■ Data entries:
=-=-=

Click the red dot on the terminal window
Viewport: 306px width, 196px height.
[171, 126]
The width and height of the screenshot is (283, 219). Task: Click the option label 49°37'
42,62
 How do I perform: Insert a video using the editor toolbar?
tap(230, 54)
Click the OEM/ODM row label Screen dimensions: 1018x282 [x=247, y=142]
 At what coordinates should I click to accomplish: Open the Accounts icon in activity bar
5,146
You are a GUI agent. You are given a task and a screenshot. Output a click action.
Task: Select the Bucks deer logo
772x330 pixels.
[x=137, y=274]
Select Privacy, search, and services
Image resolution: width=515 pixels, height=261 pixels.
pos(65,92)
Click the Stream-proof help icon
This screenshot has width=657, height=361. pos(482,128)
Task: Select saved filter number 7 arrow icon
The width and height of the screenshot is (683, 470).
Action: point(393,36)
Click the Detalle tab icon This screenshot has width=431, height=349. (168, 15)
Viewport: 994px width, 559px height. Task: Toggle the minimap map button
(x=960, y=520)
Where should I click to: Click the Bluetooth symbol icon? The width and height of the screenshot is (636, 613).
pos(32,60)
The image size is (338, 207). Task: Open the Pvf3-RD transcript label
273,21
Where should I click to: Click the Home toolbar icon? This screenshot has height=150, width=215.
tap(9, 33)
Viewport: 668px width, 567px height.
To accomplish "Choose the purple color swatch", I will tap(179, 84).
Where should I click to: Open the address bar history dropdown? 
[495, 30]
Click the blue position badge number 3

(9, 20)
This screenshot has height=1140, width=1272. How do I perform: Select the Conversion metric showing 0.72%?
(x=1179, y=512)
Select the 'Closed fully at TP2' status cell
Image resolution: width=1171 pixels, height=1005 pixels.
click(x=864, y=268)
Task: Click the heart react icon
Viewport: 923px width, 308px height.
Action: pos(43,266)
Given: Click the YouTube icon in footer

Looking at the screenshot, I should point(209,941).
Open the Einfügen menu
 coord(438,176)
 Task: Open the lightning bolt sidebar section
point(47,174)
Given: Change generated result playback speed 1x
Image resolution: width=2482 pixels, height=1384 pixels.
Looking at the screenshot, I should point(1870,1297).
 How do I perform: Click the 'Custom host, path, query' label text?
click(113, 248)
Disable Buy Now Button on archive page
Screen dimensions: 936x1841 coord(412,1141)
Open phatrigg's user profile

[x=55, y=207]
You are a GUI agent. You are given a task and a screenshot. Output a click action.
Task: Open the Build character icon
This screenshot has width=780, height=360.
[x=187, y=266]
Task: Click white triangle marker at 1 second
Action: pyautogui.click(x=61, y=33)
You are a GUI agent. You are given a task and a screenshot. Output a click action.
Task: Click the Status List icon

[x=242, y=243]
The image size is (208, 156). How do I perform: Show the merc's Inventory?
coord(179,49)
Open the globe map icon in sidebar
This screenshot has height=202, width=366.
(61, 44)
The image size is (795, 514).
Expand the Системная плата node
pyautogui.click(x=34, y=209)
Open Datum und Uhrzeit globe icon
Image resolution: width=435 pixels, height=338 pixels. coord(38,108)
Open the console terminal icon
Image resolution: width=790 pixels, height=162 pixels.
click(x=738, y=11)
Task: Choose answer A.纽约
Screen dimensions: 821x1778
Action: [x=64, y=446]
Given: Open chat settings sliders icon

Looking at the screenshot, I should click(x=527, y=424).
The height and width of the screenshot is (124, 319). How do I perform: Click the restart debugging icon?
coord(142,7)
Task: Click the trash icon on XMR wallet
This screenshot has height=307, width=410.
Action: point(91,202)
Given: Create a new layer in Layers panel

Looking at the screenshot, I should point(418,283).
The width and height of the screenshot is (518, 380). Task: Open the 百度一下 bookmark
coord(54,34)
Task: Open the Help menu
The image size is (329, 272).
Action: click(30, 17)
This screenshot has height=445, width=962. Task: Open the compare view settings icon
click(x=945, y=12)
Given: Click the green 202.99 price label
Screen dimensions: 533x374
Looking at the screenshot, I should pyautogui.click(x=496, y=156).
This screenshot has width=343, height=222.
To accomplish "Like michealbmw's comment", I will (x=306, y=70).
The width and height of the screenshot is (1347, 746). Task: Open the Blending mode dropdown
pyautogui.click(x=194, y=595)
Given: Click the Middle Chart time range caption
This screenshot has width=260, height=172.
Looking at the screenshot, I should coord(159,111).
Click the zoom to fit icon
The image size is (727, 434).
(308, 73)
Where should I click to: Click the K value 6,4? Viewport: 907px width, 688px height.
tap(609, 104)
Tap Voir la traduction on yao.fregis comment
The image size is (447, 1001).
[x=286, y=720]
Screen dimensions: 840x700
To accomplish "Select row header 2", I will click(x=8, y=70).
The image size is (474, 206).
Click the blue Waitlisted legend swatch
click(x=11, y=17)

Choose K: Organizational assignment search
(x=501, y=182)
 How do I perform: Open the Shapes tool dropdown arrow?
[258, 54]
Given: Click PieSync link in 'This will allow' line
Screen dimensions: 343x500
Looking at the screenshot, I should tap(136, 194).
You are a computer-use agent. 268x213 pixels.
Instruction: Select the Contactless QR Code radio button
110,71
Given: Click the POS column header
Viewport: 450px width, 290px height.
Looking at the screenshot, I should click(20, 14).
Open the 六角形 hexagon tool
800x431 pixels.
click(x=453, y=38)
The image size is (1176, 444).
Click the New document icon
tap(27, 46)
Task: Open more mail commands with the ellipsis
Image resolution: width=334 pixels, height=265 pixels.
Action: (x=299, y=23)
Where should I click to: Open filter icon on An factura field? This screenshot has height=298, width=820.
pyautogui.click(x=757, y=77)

=-=-=

■ Direction:
Reproduce every line of the data entries above verbatim, from the first to the last.

■ Exercise result:
Click the red dot on the terminal window
Viewport: 306px width, 196px height.
[171, 126]
The width and height of the screenshot is (283, 219). Task: Click the option label 49°37'
42,62
 How do I perform: Insert a video using the editor toolbar?
tap(230, 54)
Click the OEM/ODM row label Screen dimensions: 1018x282 [x=247, y=142]
 At what coordinates should I click to accomplish: Open the Accounts icon in activity bar
5,146
You are a GUI agent. You are given a task and a screenshot. Output a click action.
Task: Select the Bucks deer logo
772x330 pixels.
[x=137, y=274]
Select Privacy, search, and services
Image resolution: width=515 pixels, height=261 pixels.
pos(65,92)
Click the Stream-proof help icon
This screenshot has width=657, height=361. pos(482,128)
Task: Select saved filter number 7 arrow icon
The width and height of the screenshot is (683, 470).
Action: point(393,36)
Click the Detalle tab icon This screenshot has width=431, height=349. (168, 15)
Viewport: 994px width, 559px height. Task: Toggle the minimap map button
(x=960, y=520)
Where should I click to: Click the Bluetooth symbol icon? The width and height of the screenshot is (636, 613).
pos(32,60)
The image size is (338, 207). Task: Open the Pvf3-RD transcript label
273,21
Where should I click to: Click the Home toolbar icon? This screenshot has height=150, width=215.
tap(9, 33)
Viewport: 668px width, 567px height.
To accomplish "Choose the purple color swatch", I will tap(179, 84).
Where should I click to: Open the address bar history dropdown? 
[495, 30]
Click the blue position badge number 3

(9, 20)
This screenshot has height=1140, width=1272. How do I perform: Select the Conversion metric showing 0.72%?
(x=1179, y=512)
Select the 'Closed fully at TP2' status cell
Image resolution: width=1171 pixels, height=1005 pixels.
click(x=864, y=268)
Task: Click the heart react icon
Viewport: 923px width, 308px height.
Action: pos(43,266)
Given: Click the YouTube icon in footer

Looking at the screenshot, I should point(209,941).
Open the Einfügen menu
 coord(438,176)
 Task: Open the lightning bolt sidebar section
point(47,174)
Given: Change generated result playback speed 1x
Image resolution: width=2482 pixels, height=1384 pixels.
Looking at the screenshot, I should point(1870,1297).
 How do I perform: Click the 'Custom host, path, query' label text?
click(113, 248)
Disable Buy Now Button on archive page
Screen dimensions: 936x1841 coord(412,1141)
Open phatrigg's user profile

[x=55, y=207]
You are a GUI agent. You are given a task and a screenshot. Output a click action.
Task: Open the Build character icon
This screenshot has width=780, height=360.
[x=187, y=266]
Task: Click white triangle marker at 1 second
Action: pyautogui.click(x=61, y=33)
You are a GUI agent. You are given a task and a screenshot. Output a click action.
Task: Click the Status List icon

[x=242, y=243]
The image size is (208, 156). How do I perform: Show the merc's Inventory?
coord(179,49)
Open the globe map icon in sidebar
This screenshot has height=202, width=366.
(61, 44)
The image size is (795, 514).
Expand the Системная плата node
pyautogui.click(x=34, y=209)
Open Datum und Uhrzeit globe icon
Image resolution: width=435 pixels, height=338 pixels. coord(38,108)
Open the console terminal icon
Image resolution: width=790 pixels, height=162 pixels.
click(x=738, y=11)
Task: Choose answer A.纽约
Screen dimensions: 821x1778
Action: [x=64, y=446]
Given: Open chat settings sliders icon

Looking at the screenshot, I should click(x=527, y=424).
The height and width of the screenshot is (124, 319). How do I perform: Click the restart debugging icon?
coord(142,7)
Task: Click the trash icon on XMR wallet
This screenshot has height=307, width=410.
Action: point(91,202)
Given: Create a new layer in Layers panel

Looking at the screenshot, I should point(418,283).
The width and height of the screenshot is (518, 380). Task: Open the 百度一下 bookmark
coord(54,34)
Task: Open the Help menu
The image size is (329, 272).
Action: click(30, 17)
This screenshot has height=445, width=962. Task: Open the compare view settings icon
click(x=945, y=12)
Given: Click the green 202.99 price label
Screen dimensions: 533x374
Looking at the screenshot, I should pyautogui.click(x=496, y=156).
This screenshot has width=343, height=222.
To accomplish "Like michealbmw's comment", I will (x=306, y=70).
The width and height of the screenshot is (1347, 746). Task: Open the Blending mode dropdown
pyautogui.click(x=194, y=595)
Given: Click the Middle Chart time range caption
This screenshot has width=260, height=172.
Looking at the screenshot, I should coord(159,111).
Click the zoom to fit icon
The image size is (727, 434).
(308, 73)
Where should I click to: Click the K value 6,4? Viewport: 907px width, 688px height.
tap(609, 104)
Tap Voir la traduction on yao.fregis comment
The image size is (447, 1001).
[x=286, y=720]
Screen dimensions: 840x700
To accomplish "Select row header 2", I will click(x=8, y=70).
The image size is (474, 206).
Click the blue Waitlisted legend swatch
click(x=11, y=17)

Choose K: Organizational assignment search
(x=501, y=182)
 How do I perform: Open the Shapes tool dropdown arrow?
[258, 54]
Given: Click PieSync link in 'This will allow' line
Screen dimensions: 343x500
Looking at the screenshot, I should tap(136, 194).
You are a computer-use agent. 268x213 pixels.
Instruction: Select the Contactless QR Code radio button
110,71
Given: Click the POS column header
Viewport: 450px width, 290px height.
Looking at the screenshot, I should click(20, 14).
Open the 六角形 hexagon tool
800x431 pixels.
click(x=453, y=38)
The image size is (1176, 444).
Click the New document icon
tap(27, 46)
Task: Open more mail commands with the ellipsis
Image resolution: width=334 pixels, height=265 pixels.
Action: (x=299, y=23)
Where should I click to: Open filter icon on An factura field? This screenshot has height=298, width=820.
pyautogui.click(x=757, y=77)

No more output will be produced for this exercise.